Скворцов попросил Фсдорука подобрать Василю одежонку поприличней, и Иван Харитонович сказал:
— Хлопца обмундируем по первому разряду!
Лобода, который когда-то был против того, чтоб даже женщин брать в отряд, теперь сказал:
— Куда хлопчику деваться? Нехай у партизан воспитывается, неплохое будет воспитание…
И пошло-поехало: не было дня, чтоб Скворцов не повидался с мальчиком, не перекинулся словом. В такие минуты он будто окунался в стародавние времена, когда сам был мальчишкой. И еще: Лида и все с ней связанное не так царапали, как прежде. Он удивился: быстренько же утихомирилась его уязвленная душа. Удивившись, порадовался: не разучился иронизировать над собой — значит, живем, лейтенант Скворцов.
Из отряда исчез Будыкин. Чрезвычайное это происшествие обнаружилось после провала диверсии на железной дороге. Подрывники должны были рвать рельсы на перегоне возле Волчьего Перевоза, их прикрывала группа под командованием сержанта Будыкина.

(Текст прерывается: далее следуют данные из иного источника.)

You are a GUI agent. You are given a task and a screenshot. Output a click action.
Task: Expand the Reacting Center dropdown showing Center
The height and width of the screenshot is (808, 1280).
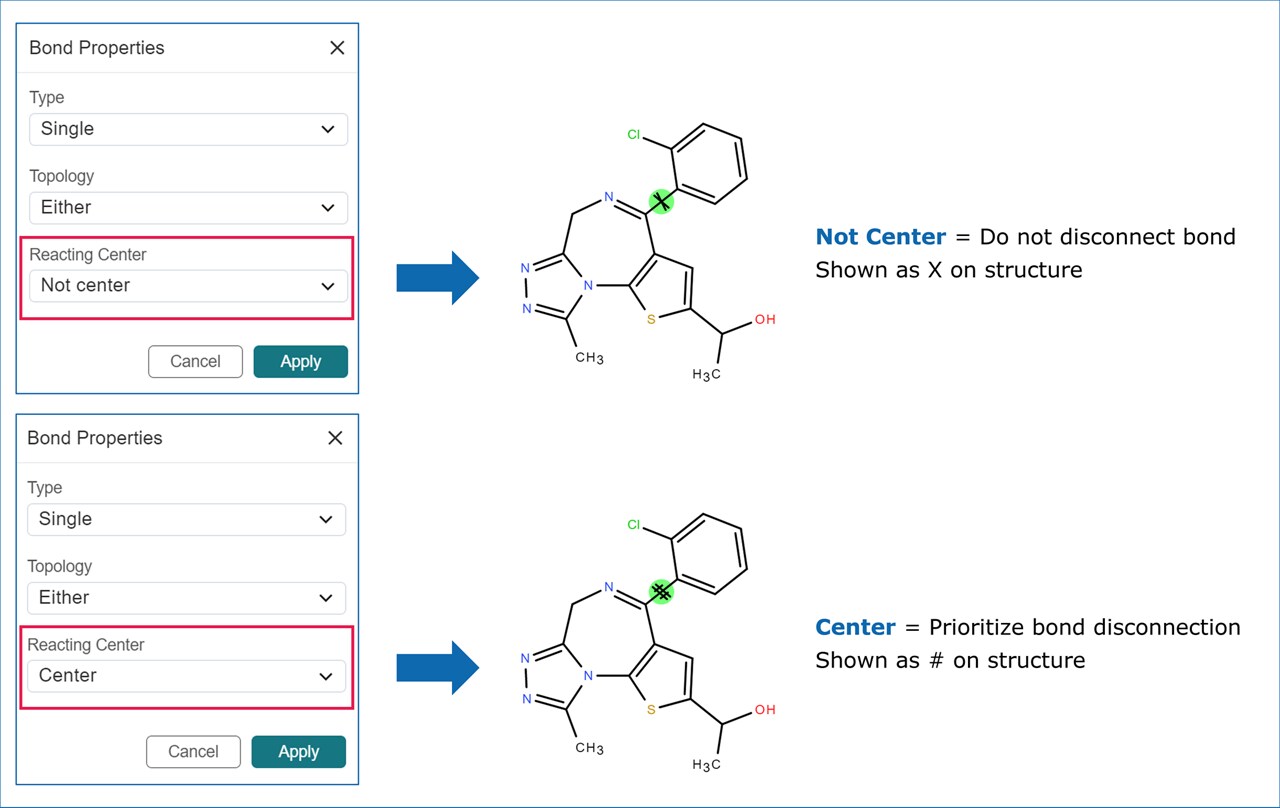pyautogui.click(x=186, y=676)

Среди подрывников были и Коля Пантелеев и Дурды Курбанов; Пантелеев жаждал овладеть этой ведущей, как он считал, партизанской специальностью; а Курбанов понимал: при всей любви к лошадям нельзя ошиваться в повозочных, надо быть поближе к боевым операциям — и он потянулся вслед за Колей Пантелеевым, с которым сошелся после лежания у Тышкевичей. Так оба очутились на курсах подрывников, которыми заправлял присланный Волощаком минер. Они слушали лекции, на учебной полосе практически учились минировать полотно, причем делали это и ночью: подрывникам придется работать в темноте, при дневном свете к железной дороге не подберешься. Тол в отряде выплавляли из мин, из снарядов, их собирали окрест, в районе летних боев. На костре — формы из кирпича, в них фыркает и бурлит, остывает — получаются толовые шашки. Вместо бикфордова шнура — смоченная в бензине веревка: поджег — и ходу…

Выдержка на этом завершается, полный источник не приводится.